The threats against John Doe included “thinly veiled references to organized crime,” and “led the debtor to believe that his failure to pay would result in physical harm at the hands of Caponegro and/or his organized crime associates.”
Caponegro also displayed a handgun and taser weapon to John Doe, and stated that John Doe was “lucky” that he didn’t use the taser on him.
Caponegro also was caught on wiretap discussing another extortionate collection and planned assault.
On April 24, 2008, in a telephone call to a debtor (who is not the John Doe alleged in the complaint), Caponegro stated that the debtor had to pay or “I’ll bust your fcking head open.”
Thereafter, in a May 7, 2008 call to the same debtor, Caponegro stated that the debtor was required to call him or “I’m leaving the house and I’m coming to hunt you down. You better call me right the fck now.” The debtor then called Caponegro back, during which call Caponegro stated: “You’re going to see my teeth now. Twenty-two weeks of hell. You don’t think you’re going to pay for that? I’m a grown m----f---ing man -- I’m an Italian man. I ain’t no motherfucking porkchop. M-----f---er. M-----f---er.”
In a May 13, 2008 call with another person regarding the debtor, Caponegro stated: “I am going to tell you something. I am going to be honest with you. If he does not pay me by seven o’clock tonight, I am breaking his legs. And don’t be mad at me. I am telling you right now, I am going to put him in the hospital. Out of respect for you I am telling you that I am going to break his legs.” Thereafter, due to the specific nature of Caponegro’s threats, the FBI warned the debtor that he was at risk of being assaulted
The next day, May 14, 2008, Caponegro admitted to damaging the debtor’s property over the debt.

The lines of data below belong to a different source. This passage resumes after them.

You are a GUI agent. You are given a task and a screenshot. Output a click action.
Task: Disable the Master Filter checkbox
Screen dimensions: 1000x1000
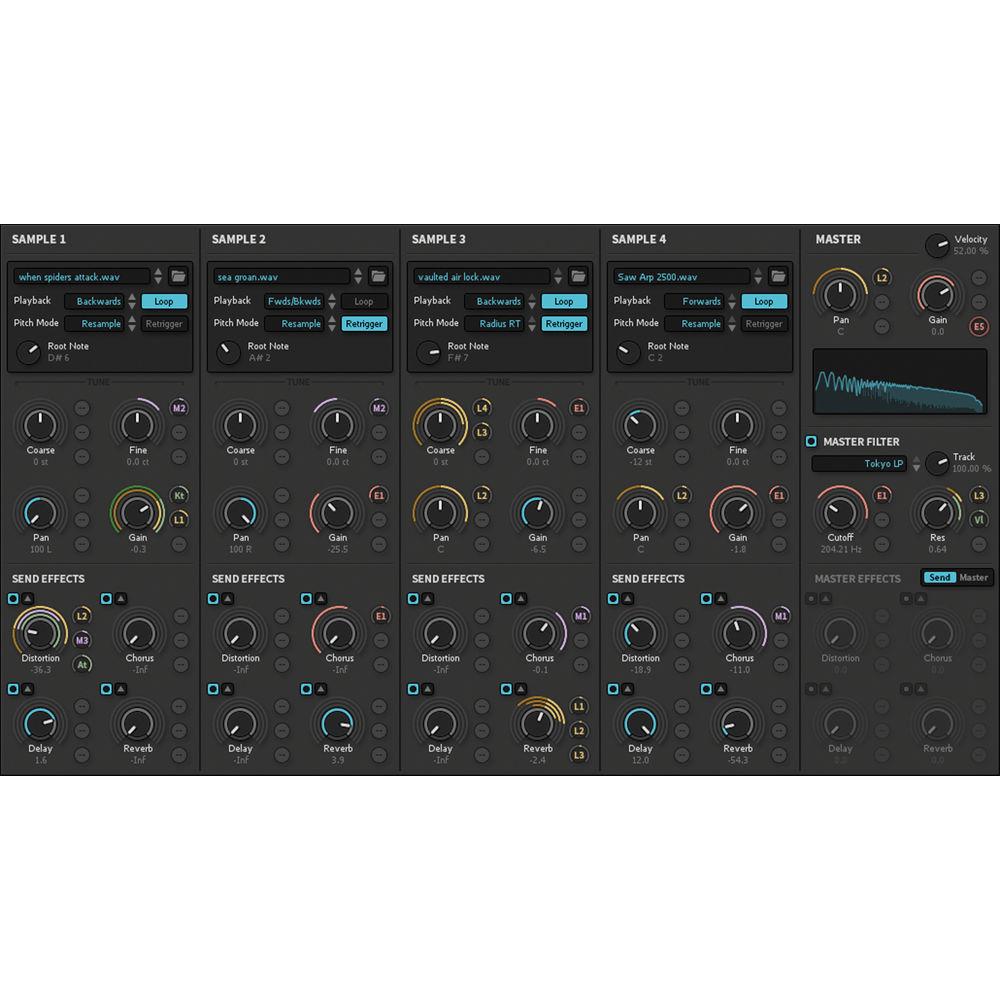click(811, 441)
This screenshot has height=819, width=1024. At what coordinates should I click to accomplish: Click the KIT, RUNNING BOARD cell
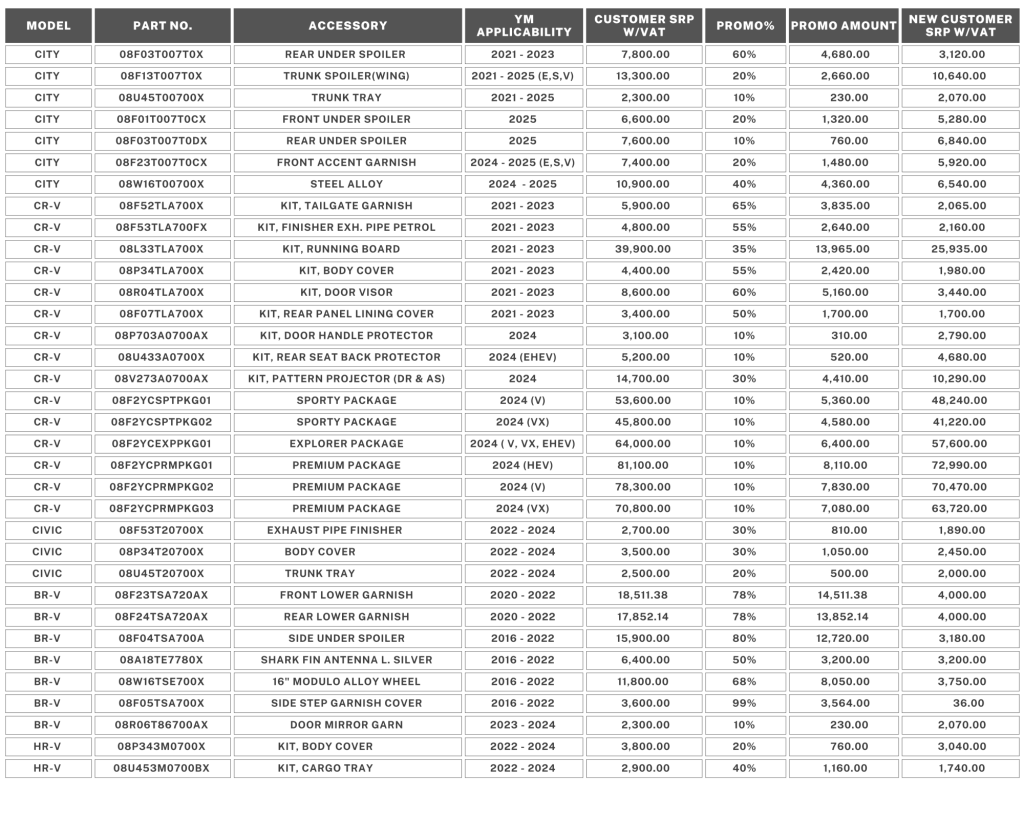[347, 249]
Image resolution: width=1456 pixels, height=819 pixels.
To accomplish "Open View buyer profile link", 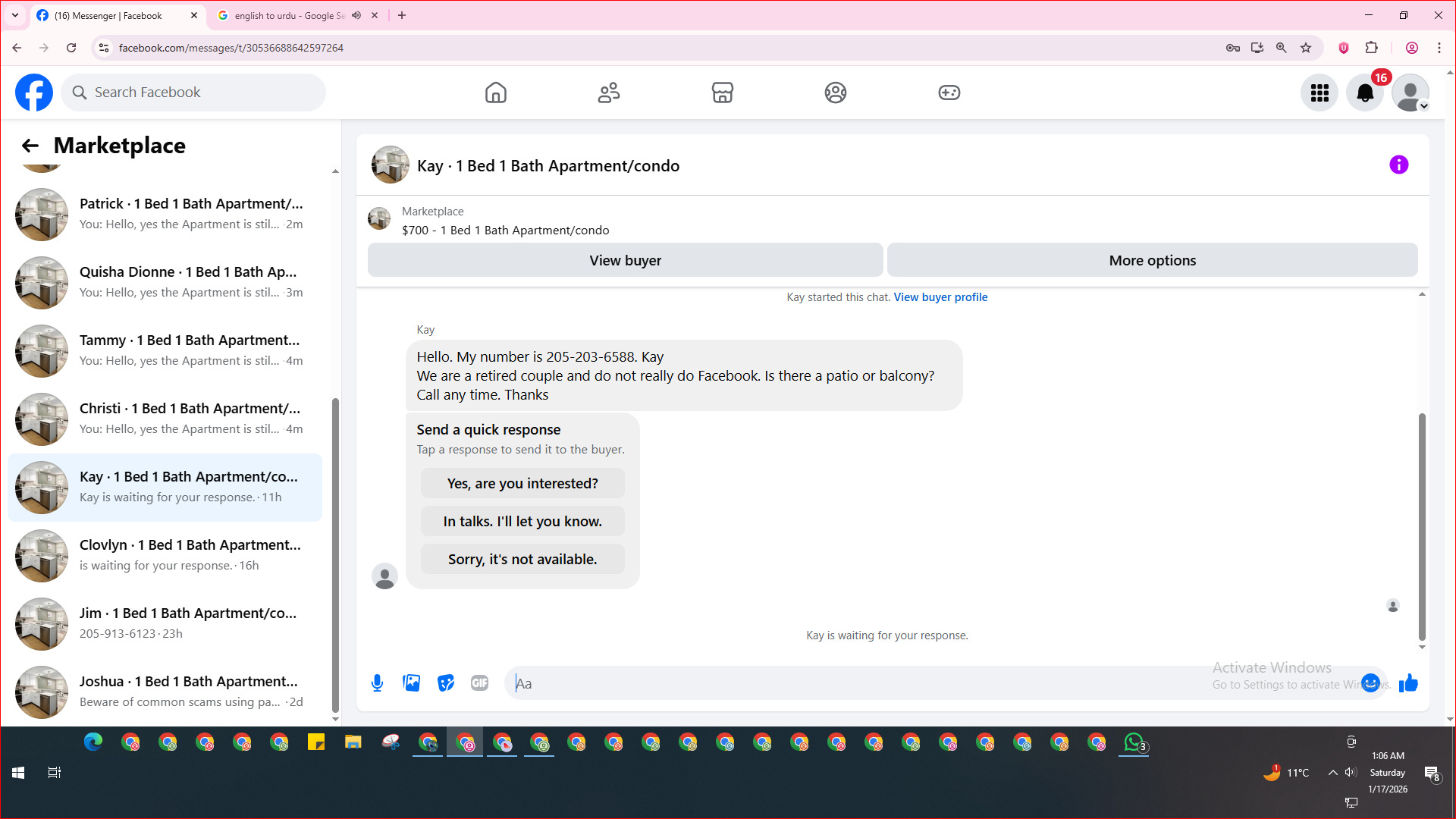I will (940, 297).
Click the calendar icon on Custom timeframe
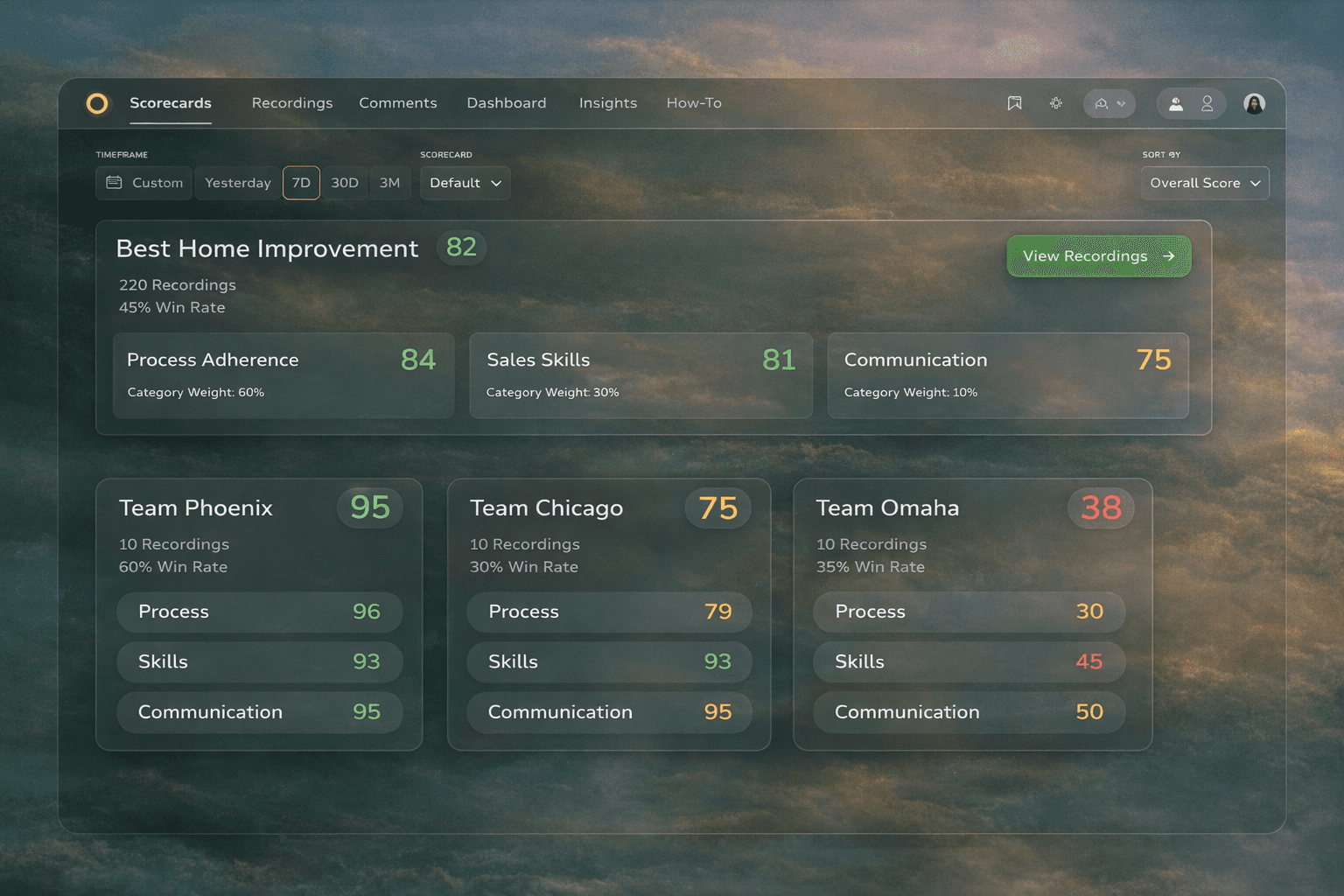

In a call to the debtor on that date, Caponegro stated:
I cut all the tires on your fcking car just now... If the money ain’t at my m-----f---ing house by three o’clock, I’m coming to Newark, I’m kicking the door down. I’ll bust everybody’s head in in that house tomorrow. You hear me? Do you hear me?
Thereafter, also on May 14, in a call with a criminal associate regarding the debtor, Caponegro stated:
I’m on a fucking warpath. If I could get you both together tonight I would be in jail.. . .He needs four new m-----f---ing tires. Okay, and you can tell him I did it. I did it. As God as my witness I did it. I catch him tonight I will put him in the fcking hospital. You hear me?
Later in the conversation, Caponegro reiterated, “I cut his tires… come Friday I want what’s mine from you… I’m telling you this, m-----f---er, I want my six hundred forty dollars m-----f---ing tomorrow. If it ain’t at my house I’m going to fcking Newark. I’ll bust his fcking father’s head open. This is the frame of mind I’m in. Alright?”
The letter also noted that Caponegro had a number of other convictions in New Jersey state court, including a fourth-degree larceny conviction in October1988 and drug-related convictions in April 1988, May 1989 and September 1989.